**Task to carry out:** In the entries below, find the line with "This screenshot has height=192, width=271." and transcribe it and every line after it exactly, through the last line, without pictures.

○ ○ ○ ○ ○

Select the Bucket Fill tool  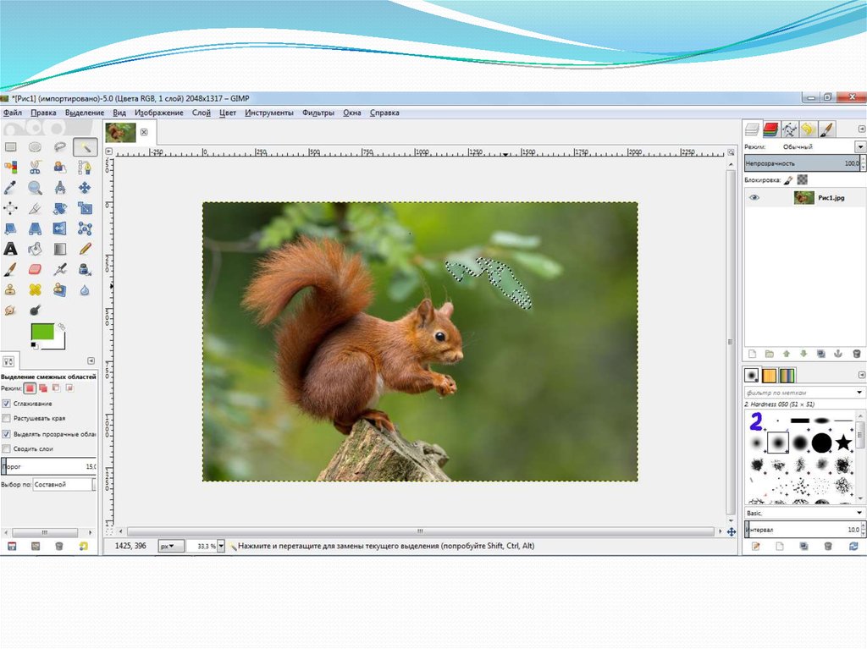(x=36, y=249)
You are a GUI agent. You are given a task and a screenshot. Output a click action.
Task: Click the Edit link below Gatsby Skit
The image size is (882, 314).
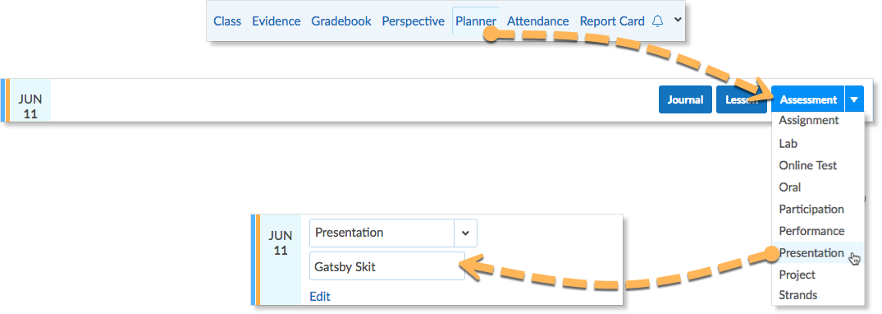pyautogui.click(x=320, y=297)
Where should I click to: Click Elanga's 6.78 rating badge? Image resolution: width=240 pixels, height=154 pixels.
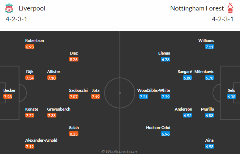pos(166,59)
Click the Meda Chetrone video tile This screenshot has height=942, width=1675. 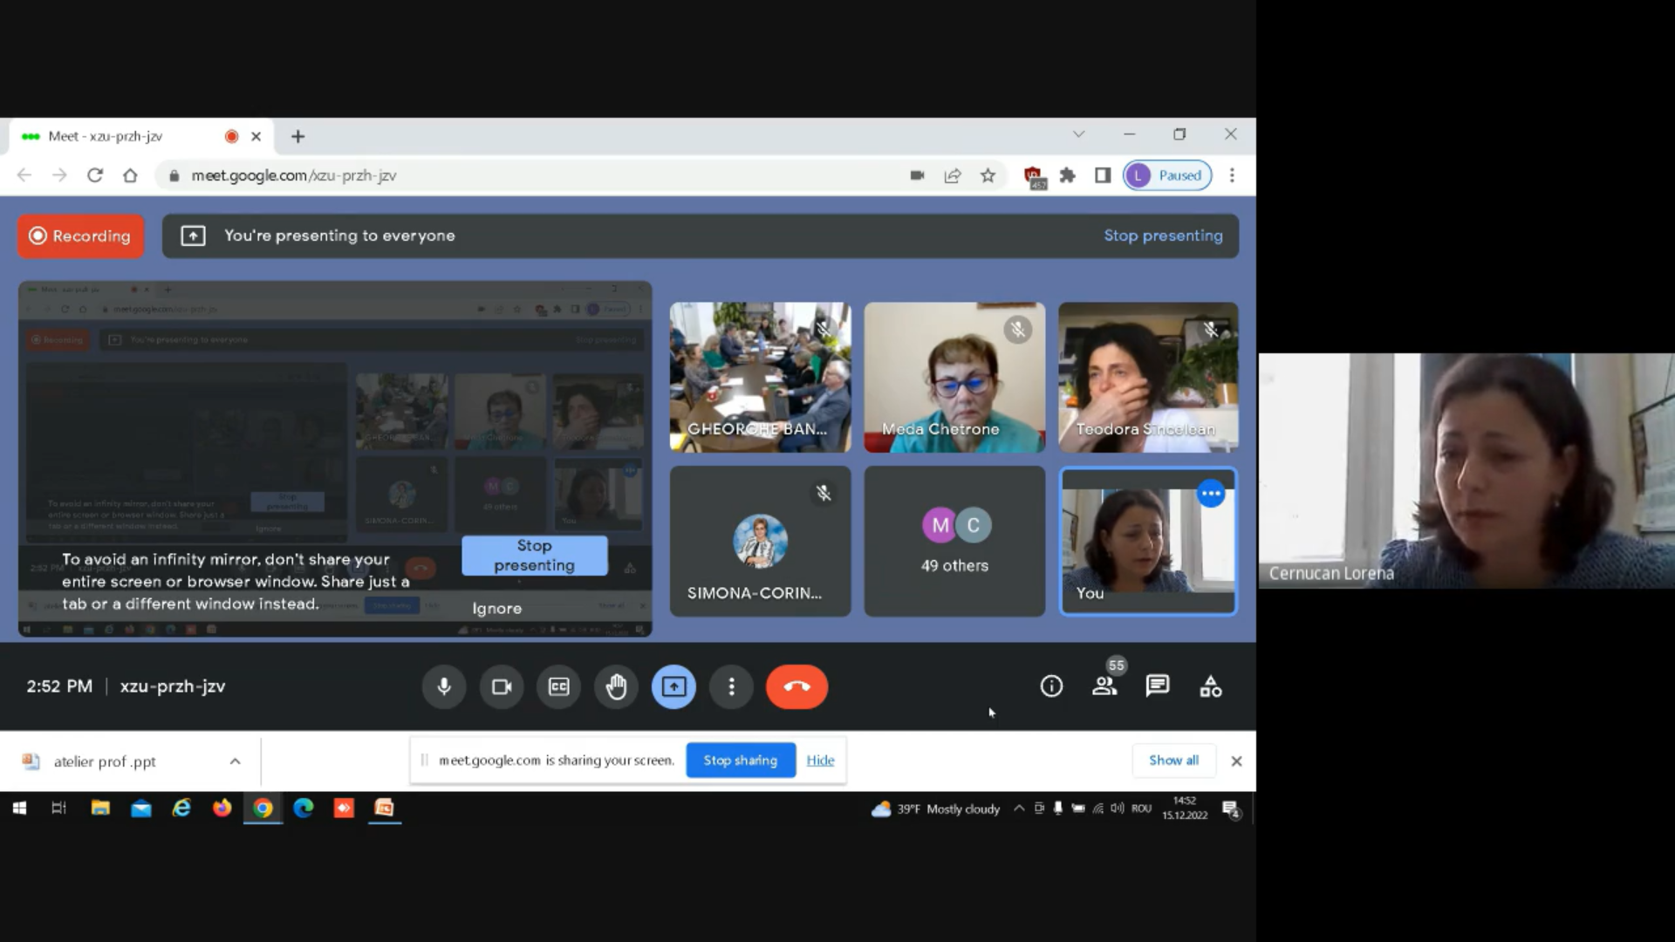pos(954,377)
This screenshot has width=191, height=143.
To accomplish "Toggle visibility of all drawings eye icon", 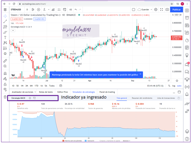I will point(5,89).
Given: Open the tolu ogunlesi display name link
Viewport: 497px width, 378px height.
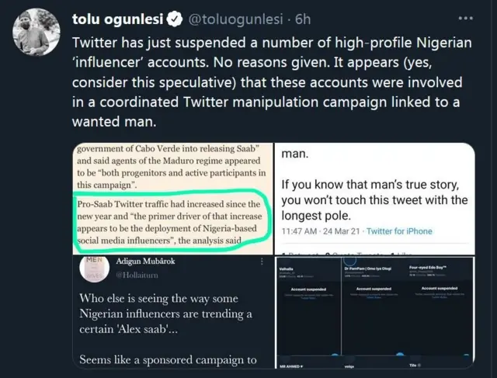Looking at the screenshot, I should pos(127,18).
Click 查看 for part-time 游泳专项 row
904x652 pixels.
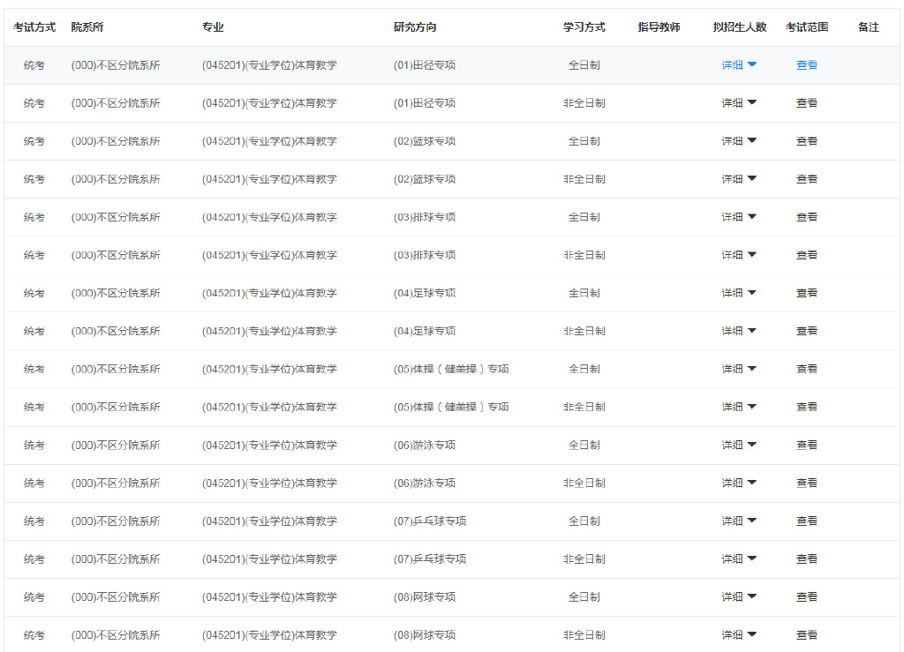pyautogui.click(x=807, y=483)
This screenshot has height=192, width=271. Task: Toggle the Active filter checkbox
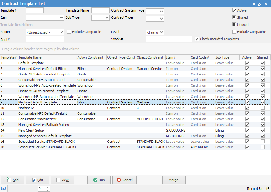point(234,10)
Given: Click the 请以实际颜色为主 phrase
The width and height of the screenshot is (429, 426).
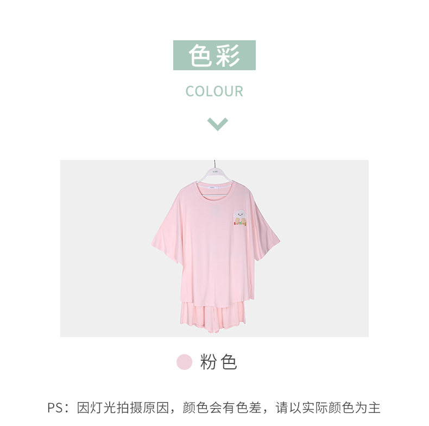Looking at the screenshot, I should pyautogui.click(x=328, y=408).
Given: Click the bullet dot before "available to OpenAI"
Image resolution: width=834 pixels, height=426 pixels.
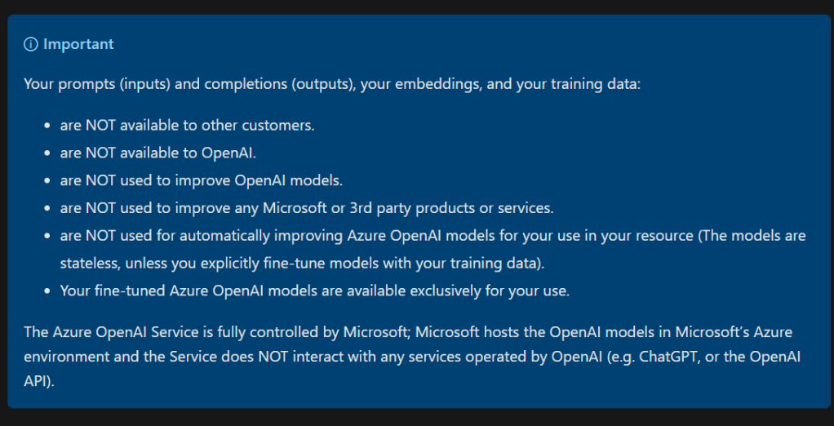Looking at the screenshot, I should (x=46, y=153).
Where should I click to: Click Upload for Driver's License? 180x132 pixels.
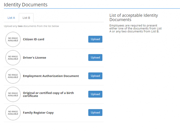pos(95,58)
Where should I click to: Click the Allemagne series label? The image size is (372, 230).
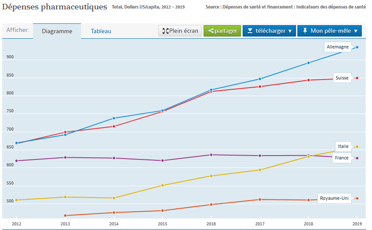[x=338, y=47]
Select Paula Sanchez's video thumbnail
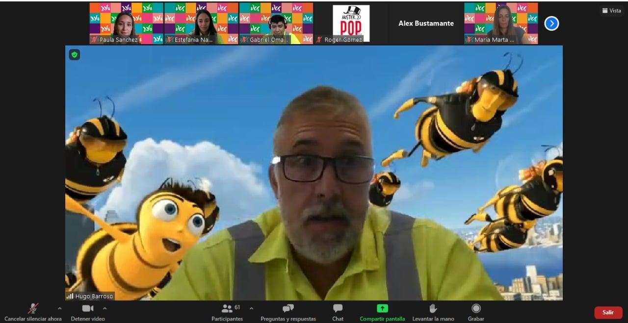628x323 pixels. (x=126, y=23)

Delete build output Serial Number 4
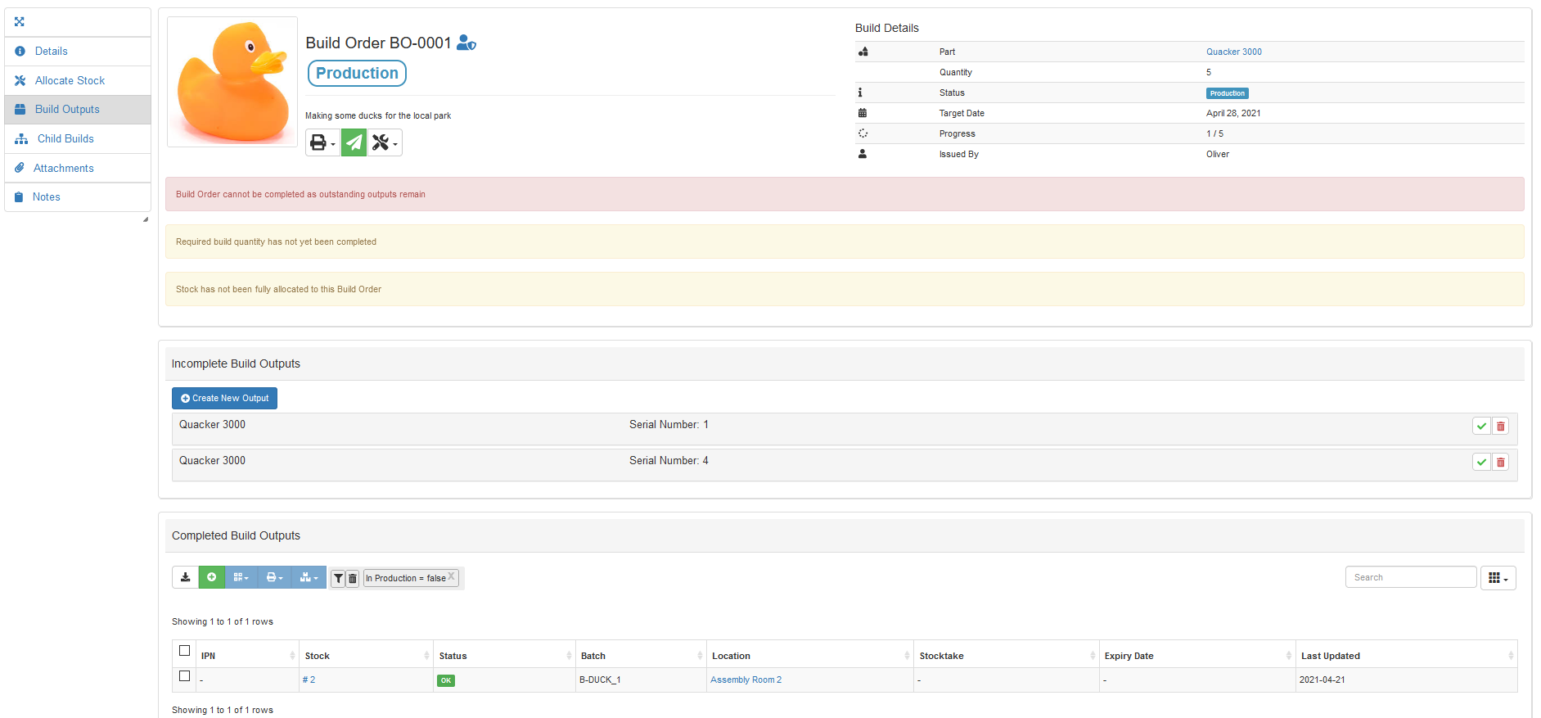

○ ○ ○ ○ ○

**Answer for this exercise:**
This screenshot has height=192, width=271. Task: Toggle the Active filter checkbox
point(234,10)
Given: Click the 请以实际颜色为主 phrase
The width and height of the screenshot is (429, 426).
Looking at the screenshot, I should pyautogui.click(x=328, y=408).
Given: Click the bullet dot before "available to OpenAI"
Image resolution: width=834 pixels, height=426 pixels.
Looking at the screenshot, I should (x=46, y=153).
Where should I click to: Click Upload for Driver's License? 180x132 pixels.
pos(95,58)
Where should I click to: Click the Allemagne series label? The image size is (372, 230).
[x=338, y=47]
Select Paula Sanchez's video thumbnail
628x323 pixels. (x=126, y=23)

Delete build output Serial Number 4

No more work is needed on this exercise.